Irrequieto, revolucionário, sempre sedento de novas formas, o artista gosta de falar no sentido rústico das coisas e também da terra e do mar que considera os seus princípios basilares.
Escultor português de vanguarda, introdutor da policromia na moderna estatuária portuguesa, Martins Correia foi aluno e professor do ensino técnico-profissional na Casa Pia e em diversas escolas, incluindo a Escola Superior de Belas-Artes de Lisboa de onde foi afastado pela simples razão de não ter o curso dos liceus.
Para o Mestre o desânimo só chega quando tem vontade de expandir o seu interior e não consegue por falta de condições exteriores. A afirmação é assim:"Não tenho capital para resolver a minha razão de ser!".
"A interioridade é que comanda. Com a habilidade fiz algumas coisas no princípio da carreira, mas depois, com a manifestação do interior é que apareceu a arte", sublinha.
Na Golegã, na casa oficina, que não lhe pertence, apesar de todo o espólio que legou à terra, e que se encontra no museu municipal com o seu nome, Martins Correia, lembra os tempos de bolseiro em Espanha, o seu convívio com os poetas da altura, e o fascínio que então sentiu pelas cores.
"Do que eu mais gostei em Espanha, foi da cor. Em Portugal a cor observada era dos painéis de Nuno Gonçalves, mas o Nuno Gonçalves estava fechado num conceito. A realidade do meu prazer era mais livre".
No mobiliário à nossa volta há pequenas notas de cor. No friso dos móveis, nos objectos expostos nas prateleiras, e nas pequenas argolas que enfeitam os gargalos das garrafas. Cá fora, o sol brilha Martins Correia fala do mar e da praia onde, sublinha, as formas se libertam do regionalismo. "São as formas de que eu mais gosto. O rimar está ali. O corpo com corpo, a forma com forma, o nu com o nu".

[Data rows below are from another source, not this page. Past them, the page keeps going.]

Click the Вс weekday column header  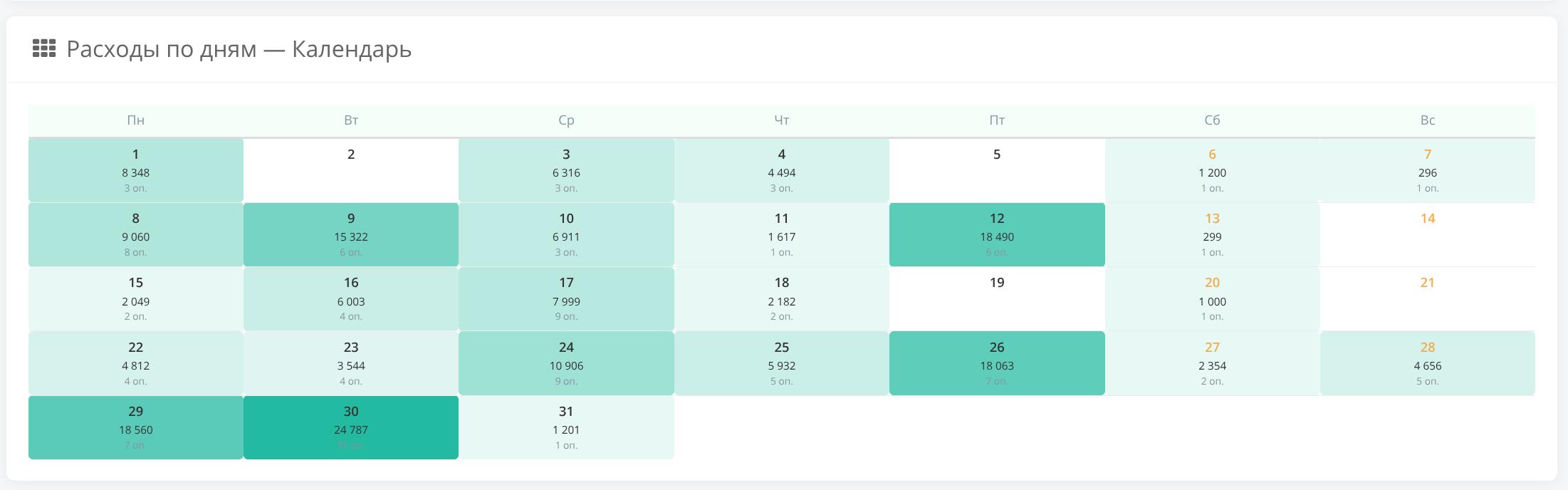tap(1427, 120)
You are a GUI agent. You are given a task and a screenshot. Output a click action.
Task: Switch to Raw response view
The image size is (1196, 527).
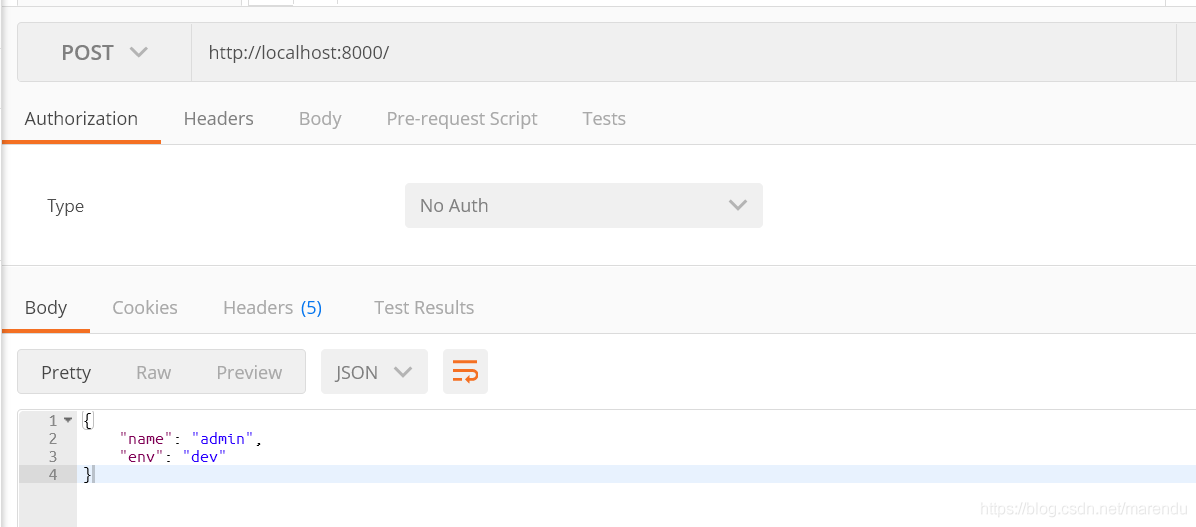pos(153,372)
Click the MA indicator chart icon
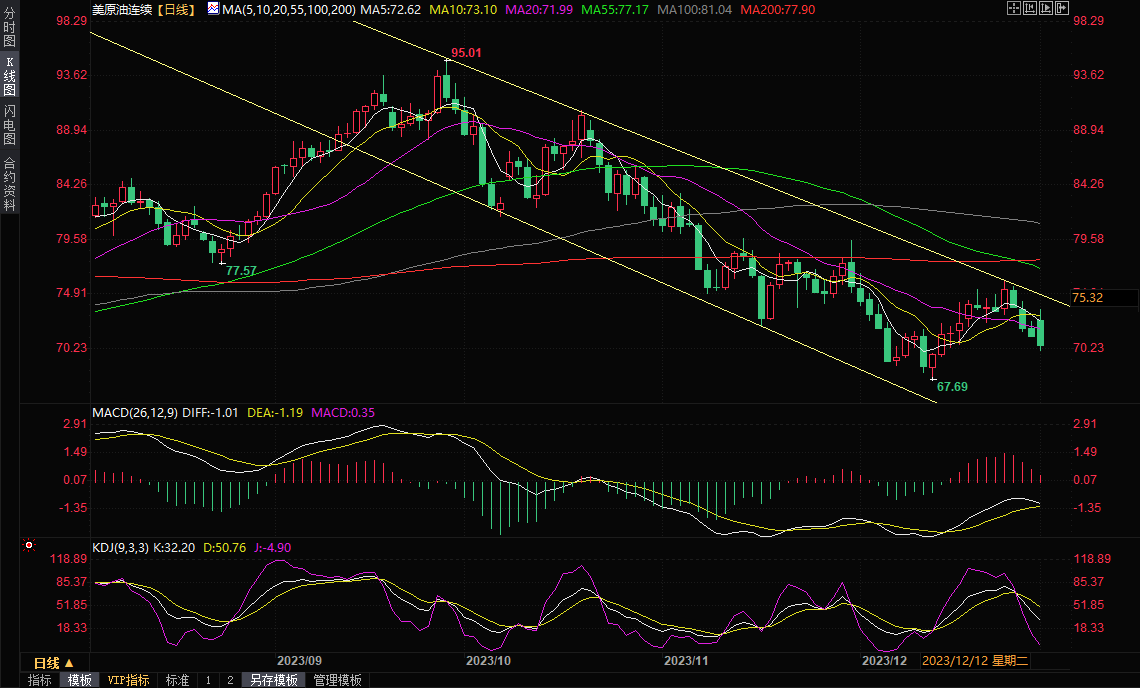Screen dimensions: 1140x688 (212, 8)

Na esplanada do Central, pessoas ao sol, indiferentes ao artista. No Museu as obras abandonadas à humidade. Martins Correia passa no seu passo saltitante. "Há falta de cultura. As pessoas não estão preparadas para apreciar a arte. Talvez daqui a dez anos. Talvez daqui a vinte anos. Isso é um problema que eu não sei resolver".
Cavalo branco
Das terras da Golegã.
Cavalo branco
Riscando de branco
No seu galope Fidalgo
Os campos da Golegã.
Cavalo branco correndo
Pelos prados e caminhos
Pelos campos e searas
Das terras da minha infância.
Cavalo Branco
Que em tempos foi
O cavalo de um toureiro
Que escreveu sobre o seu dorso
Muitas tardes de glória.
Cavalo branco
Que foi Companheiro quase irmão
Dos campinos - meus irmãos.
Cavalo branco
Que foi menino
Muito menino, pequeno
Desenhou com mãos de sonho
Num papel há muitos anos.
Cavalo branco
Sem nome
O menino, esse sim
Assinou com duas letras
O seu cavalinho assim
M.C. - Martins Correia
Um sonho de há muitos anos
Que galopou dia a dia
No sonho da sua vida
Dr. Lima de Carvalho - No catálogo da exposição comemorativa dos oitenta anos do Mestre Martins Correia, no Casino Estoril (7/2/1990).